Dicevo metaforicamente.
«Anch’io. La Pimpa vive in un mondo di linee tonde e dolci. Diciamo che è il mondo come dovrebbe essere, mentre nelle mie vignette satiriche c’è il mondo com’è».
Niente comunicazione, tra uno e l’altro?
«Meglio di no... La Pimpa nacque per mia figlia Kika, per lei ho disegnato
la felicità, e la felicità non può essere turbata. Poi forse... Armando è un adulto, ogni tanto saluta la Pimpa e esce dalla storia perché va a lavorare. E là, dove non lo vediamo, forse la pensa come Cipputi o s’arrabbia come Italo».
Si sente più moralista o più consolatore?
«Un po’ di morale ci vuole. E con quello che succede, almeno consoliamoci».
Essere figlio di un grande antropologo l’ha aiutata?
«Mio padre aveva una visione poco ideologica della politica, era attento ai fenomeni sotterranei, alla quotidianità.

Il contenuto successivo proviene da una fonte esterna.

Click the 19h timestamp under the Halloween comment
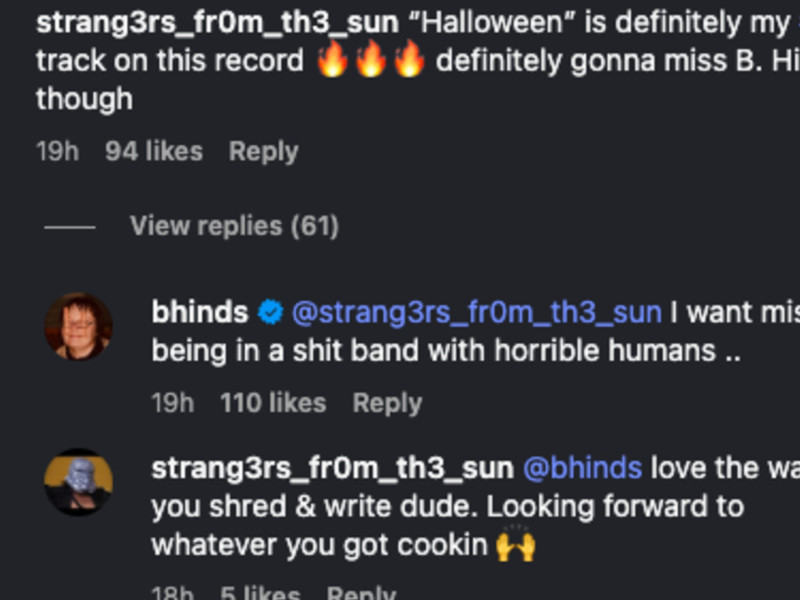The height and width of the screenshot is (600, 800). [57, 151]
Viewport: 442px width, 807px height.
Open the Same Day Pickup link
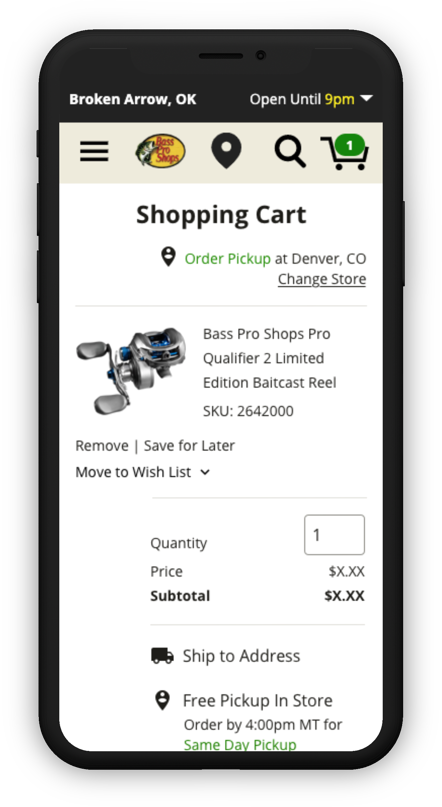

Dev’essere stato lui a ispirarmi una vignetta che ha avuto successo, la diceva una delle mie donne svestite: “L’Italia è un Paese eccezionale. Vorrei tanto fosse un Paese normale”».
D’Alema ne ha fatto uno slogan politico e il titolo di un suo libro. Nessuno sa più che quella frase è sua, Altan.
«Mi succede di risentire in bocca alla gente mie vecchie battute, e non me ne dispiace».
Una a cui è più affezionato?
«Quella che le riassume un po’ tutte: “Mi vengono in mente pensieri che non condivido”».
Lei è un disegnatore pin-up. Le sue vignette sono appese dietro migliaia di scrivanie.
«Credo sia un uso terapeutico, appunto. Un piccolo rito liberatorio, una piccola rivincita».
Ma lei fa soffrire i suoi pazienti di sinistra. Le sue medicine sono amare. L’ombrello ad esempio...
«Ha più di vent’anni. Nacque per caso, nell’87. Nilde Iotti aveva ricevuto l’incarico di formare un governo impossibile, e mi venne la vignetta con l’ombrello: “Cos’è?” “Solo un mandato esplorativo”. Ebbe successo, capii subito che era un simbolo, che dovevo continuare a disegnarlo».
Sì, ma è un simbolo un po’ masochista.
«Spero sempre nella capacità di reazione».